Cooking unit converter
Milk cups to grams converter
Use this milk cups to grams converter when a recipe gives volume but you want the repeatability of a kitchen scale. The page is pre-filled with milk and uses 245 grams per US cup as the working density, so cup, tablespoon, teaspoon, milliliter, fluid ounce, and gram conversions stay tied to the ingredient instead of a generic liquid assumption. Milk is close to water by volume but not identical; use the milk setting for recipe costing or scaled batches. It is most useful for batters, custards, breads, sauces, smoothies, and dairy volume-to-weight estimates, especially when scaling a recipe up or down before mixing.
Quick conversion table
| US cup | Gram |
|---|---|
| 1 cup | 245 g |
| 5 cup | 1,225 g |
| 10 cup | 2,450 g |
| 25 cup | 6,125 g |
| 50 cup | 12,250 g |
| 100 cup | 24,500 g |
Milk conversion data
- Grams per cup
- 245 g
- Grams per tablespoon
- 15.31 g
- Grams per teaspoon
- 5.1 g
- Best for
- batters, custards, breads, sauces, smoothies, and dairy volume-to-weight estimates
- Measuring note
- Milk is close to water by volume but not identical; use the milk setting for recipe costing or scaled batches.
- Source
- USDA FoodData Central, accessed 2026-05-06
Useful notes
Why ingredient matters
A cup of flour and a cup of butter do not weigh the same. Pick an ingredient when converting to or from grams.
Common kitchen units
Cups, tablespoons, teaspoons, milliliters, fluid ounces, and grams are kept in one fast form.

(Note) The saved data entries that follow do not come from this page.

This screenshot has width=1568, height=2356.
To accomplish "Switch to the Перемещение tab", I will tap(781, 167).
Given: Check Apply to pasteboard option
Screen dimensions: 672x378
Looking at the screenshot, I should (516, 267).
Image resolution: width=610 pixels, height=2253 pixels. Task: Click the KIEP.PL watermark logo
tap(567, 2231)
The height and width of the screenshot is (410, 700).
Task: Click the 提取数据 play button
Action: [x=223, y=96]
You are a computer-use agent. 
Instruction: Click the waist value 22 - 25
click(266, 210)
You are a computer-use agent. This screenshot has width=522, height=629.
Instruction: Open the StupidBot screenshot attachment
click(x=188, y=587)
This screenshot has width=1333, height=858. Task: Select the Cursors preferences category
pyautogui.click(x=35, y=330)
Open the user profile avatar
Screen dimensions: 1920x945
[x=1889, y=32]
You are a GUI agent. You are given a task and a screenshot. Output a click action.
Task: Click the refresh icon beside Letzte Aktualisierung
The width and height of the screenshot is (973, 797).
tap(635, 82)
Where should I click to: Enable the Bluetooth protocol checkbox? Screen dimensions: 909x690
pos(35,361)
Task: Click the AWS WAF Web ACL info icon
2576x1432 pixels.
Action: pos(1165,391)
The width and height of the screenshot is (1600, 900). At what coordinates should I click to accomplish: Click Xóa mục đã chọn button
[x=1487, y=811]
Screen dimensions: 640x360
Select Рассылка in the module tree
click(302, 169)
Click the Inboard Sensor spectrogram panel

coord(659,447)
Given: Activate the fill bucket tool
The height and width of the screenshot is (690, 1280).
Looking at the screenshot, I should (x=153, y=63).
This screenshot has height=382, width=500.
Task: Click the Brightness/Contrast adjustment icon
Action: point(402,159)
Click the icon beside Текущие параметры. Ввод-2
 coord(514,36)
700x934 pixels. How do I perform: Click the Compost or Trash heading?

Frequently asked questions
How many grams are in 1 cup of milk?
This page uses 245 grams for 1 US cup of milk. Cup weights can vary by brand, grind, moisture, and packing method, so weigh the ingredient when precision matters.
Can I convert milk tablespoons and teaspoons to grams here?
Yes. Choose tablespoons or teaspoons in the unit menu and keep milk selected as the ingredient. The calculator uses the same ingredient density for the smaller volume units.
Why is milk different from water in a cooking converter?
Milk has its own density, so a cup does not weigh the same as a cup of water. That is why this page keeps a dedicated ingredient setting instead of using one universal cups-to-grams factor.
What measuring note should I remember for milk?
Milk is close to water by volume but not identical; use the milk setting for recipe costing or scaled batches.